Lay out everything from the line containing "This screenshot has width=813, height=1009." down to the end of the material as a JSON list of strings, with one string per line and blank lines omitted. Leave the pictures out of the answer.

--- Start of ENTRIES ---

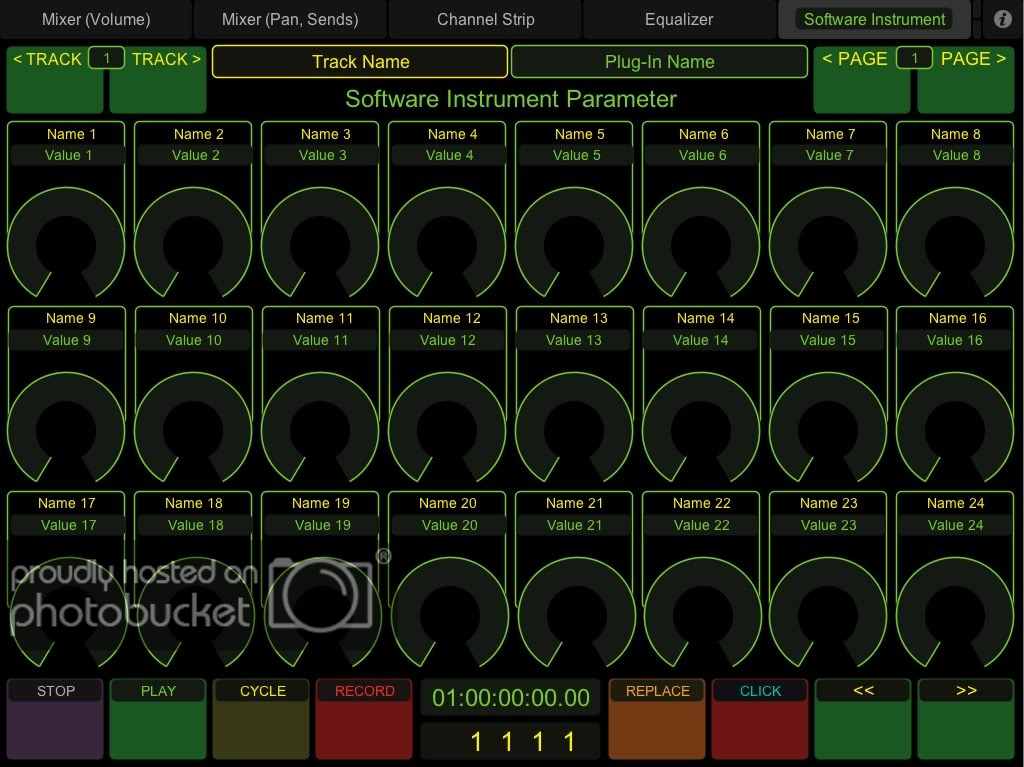This screenshot has height=767, width=1024.
Task: Advance to the next track
Action: 158,79
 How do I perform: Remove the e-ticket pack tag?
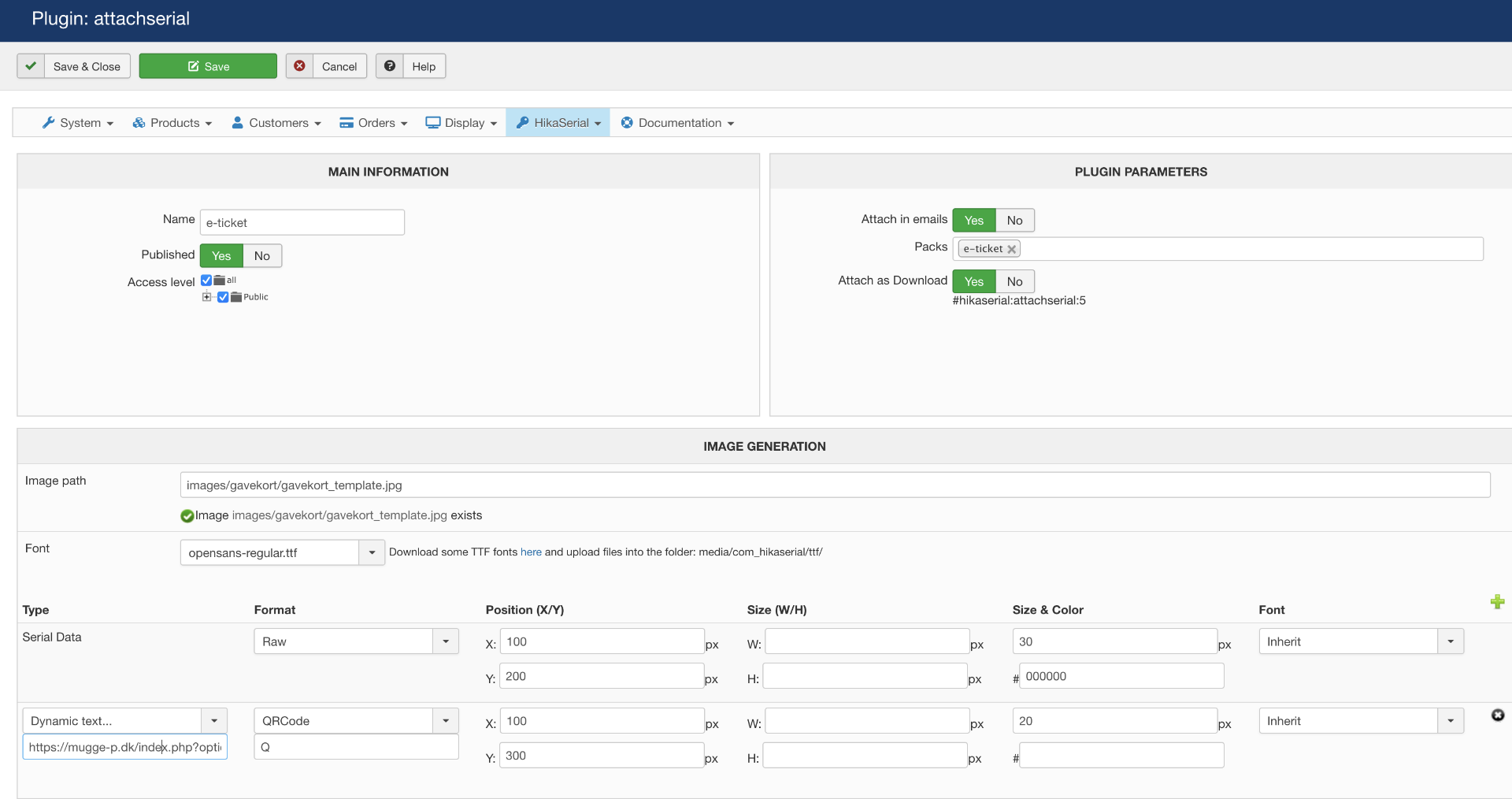pyautogui.click(x=1012, y=249)
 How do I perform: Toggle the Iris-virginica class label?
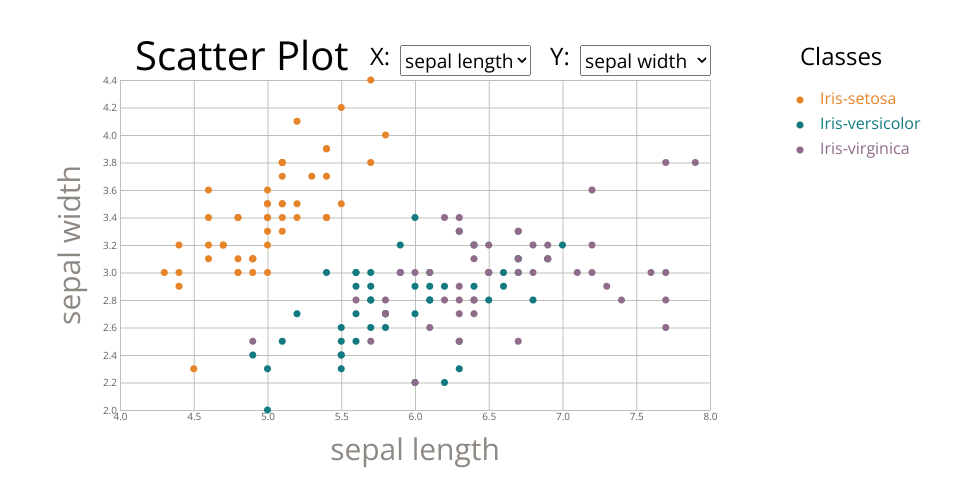pos(864,149)
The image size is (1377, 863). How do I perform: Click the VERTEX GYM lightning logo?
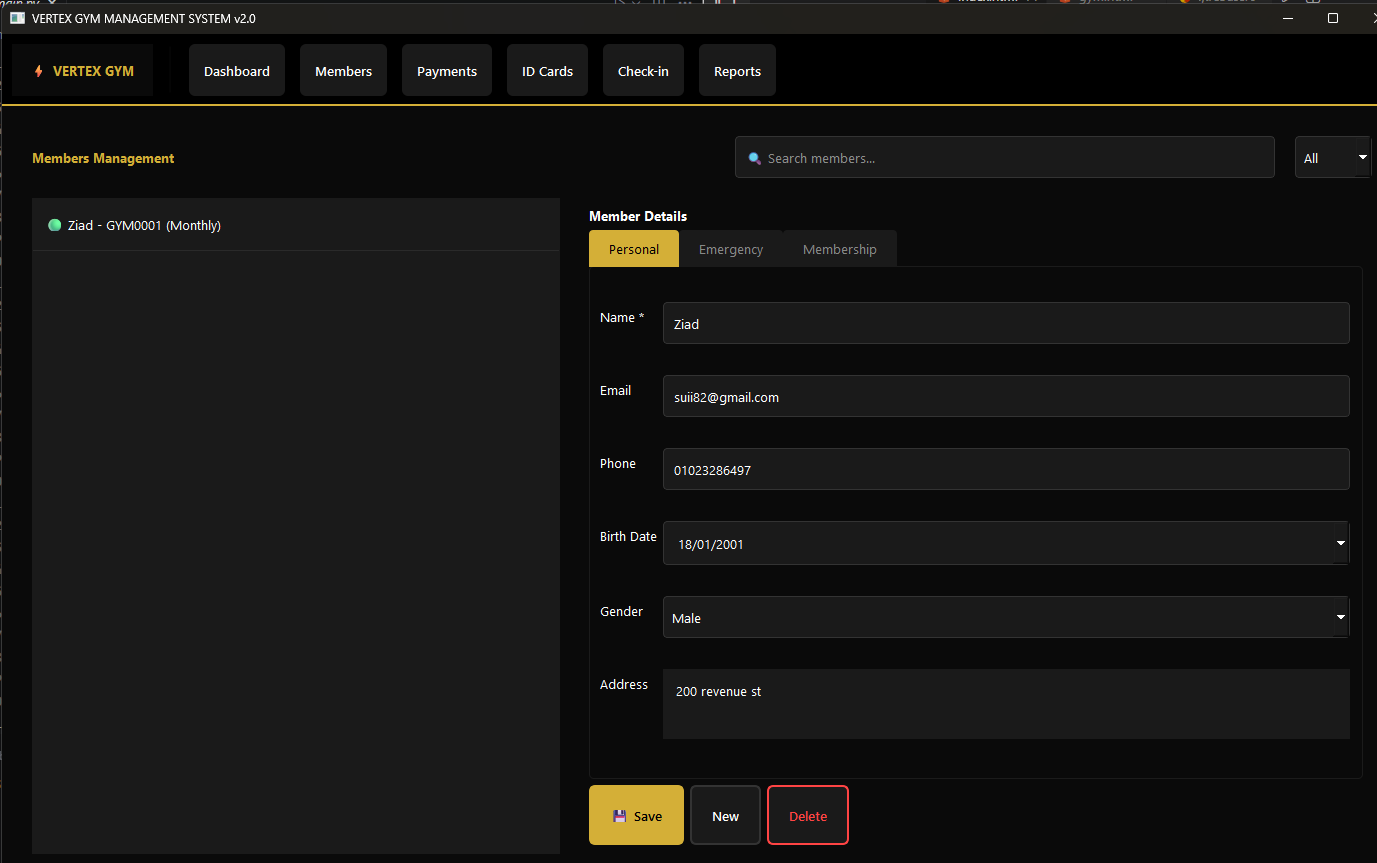pos(39,71)
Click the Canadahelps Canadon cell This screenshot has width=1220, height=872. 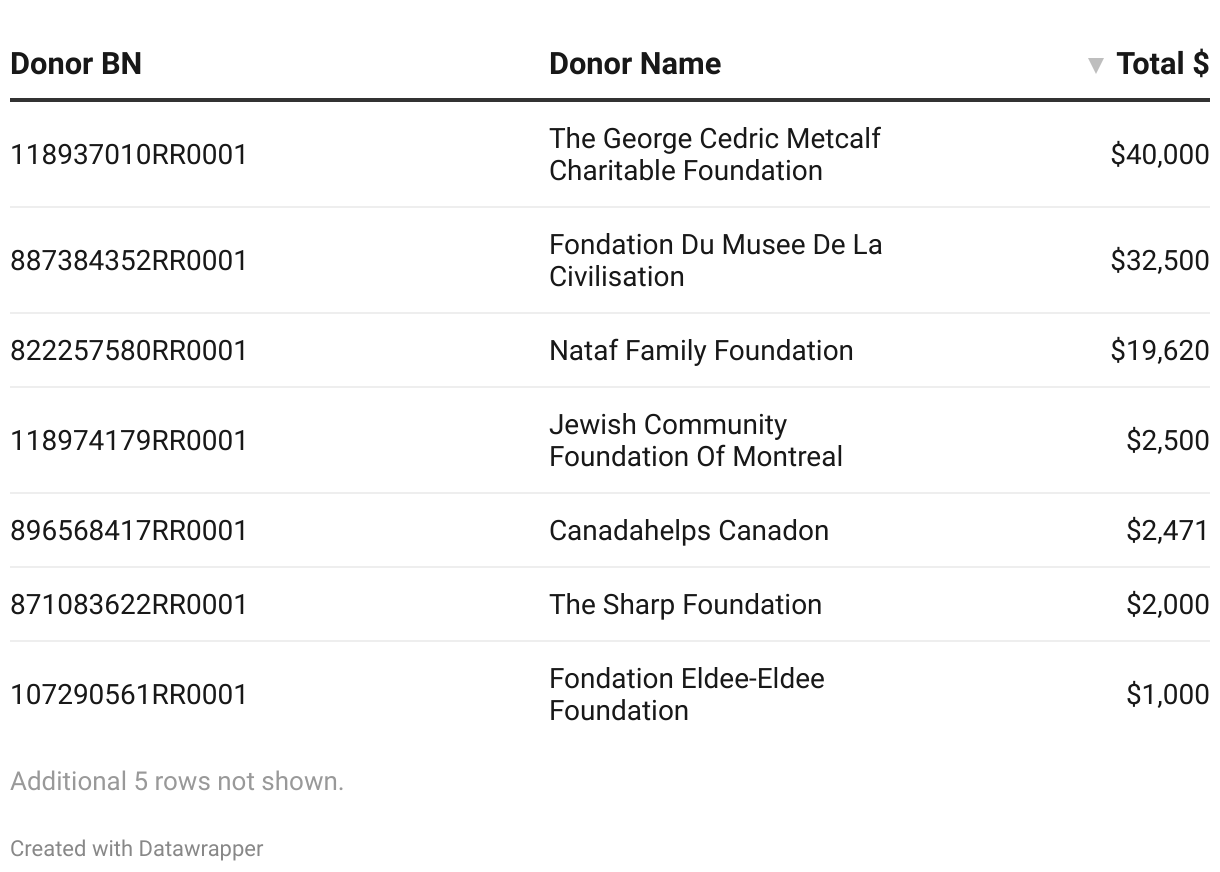(x=688, y=531)
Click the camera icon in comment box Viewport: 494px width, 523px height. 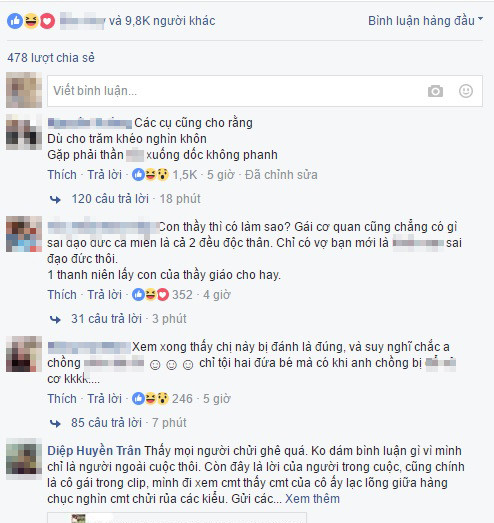click(435, 91)
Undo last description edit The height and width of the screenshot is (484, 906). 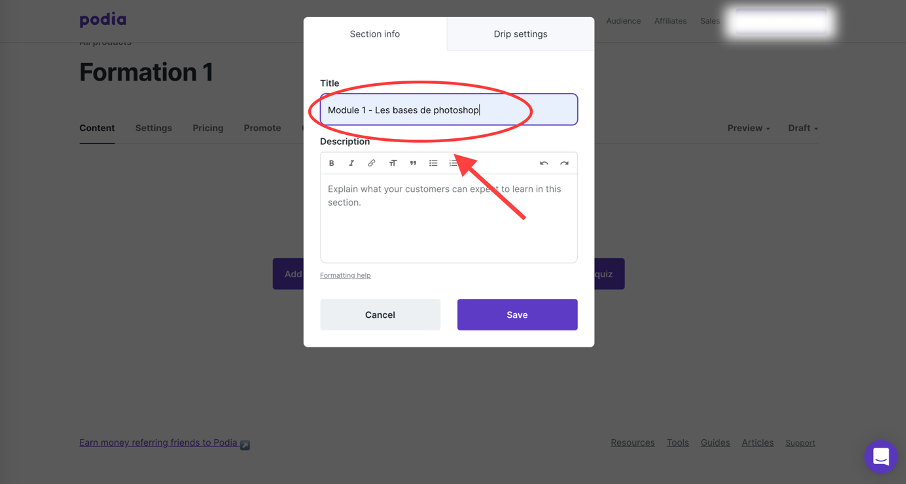544,163
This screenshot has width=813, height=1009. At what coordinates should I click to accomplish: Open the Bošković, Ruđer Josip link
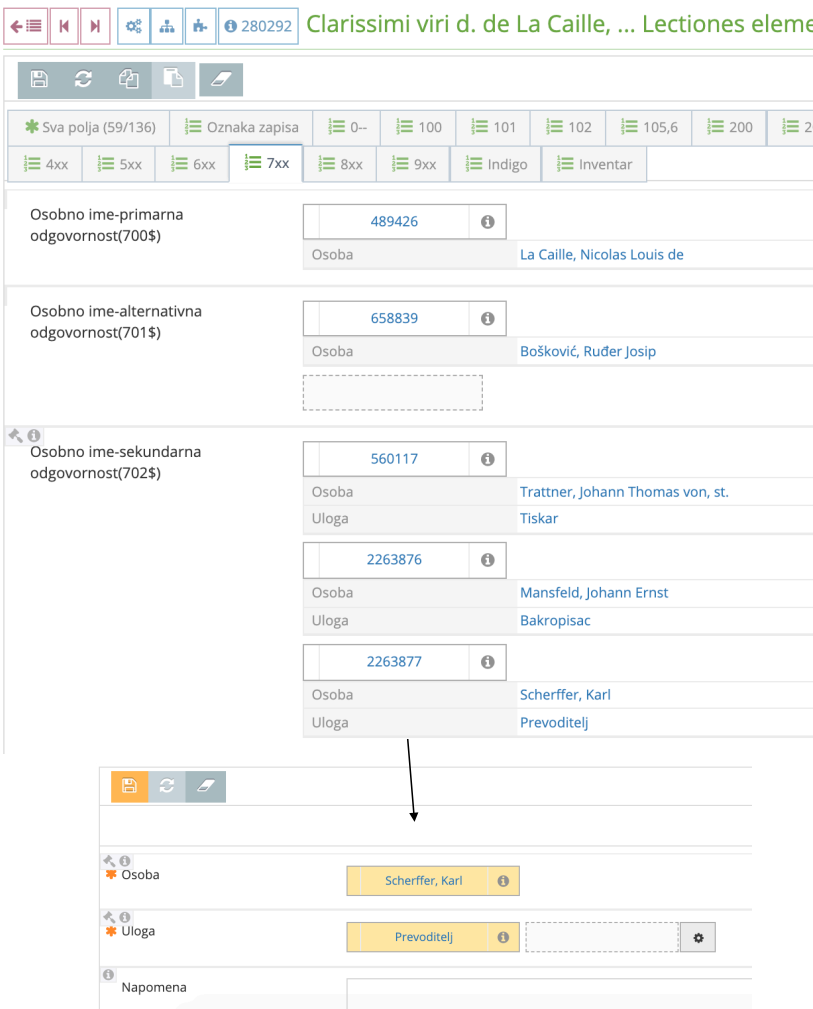[x=585, y=351]
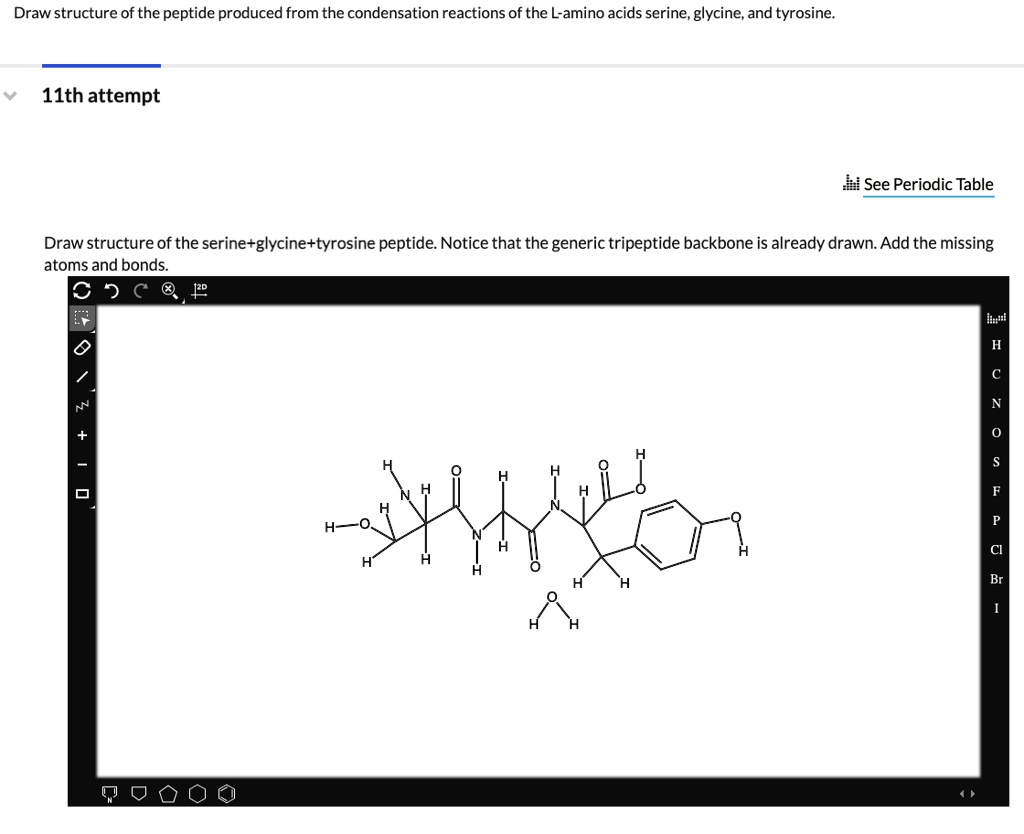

--- End of ENTRIES ---

*TASK OUTPUT*.
[
  "This screenshot has width=813, height=1009. At what coordinates should I click to accomplish: Open the Bošković, Ruđer Josip link",
  "[x=585, y=351]"
]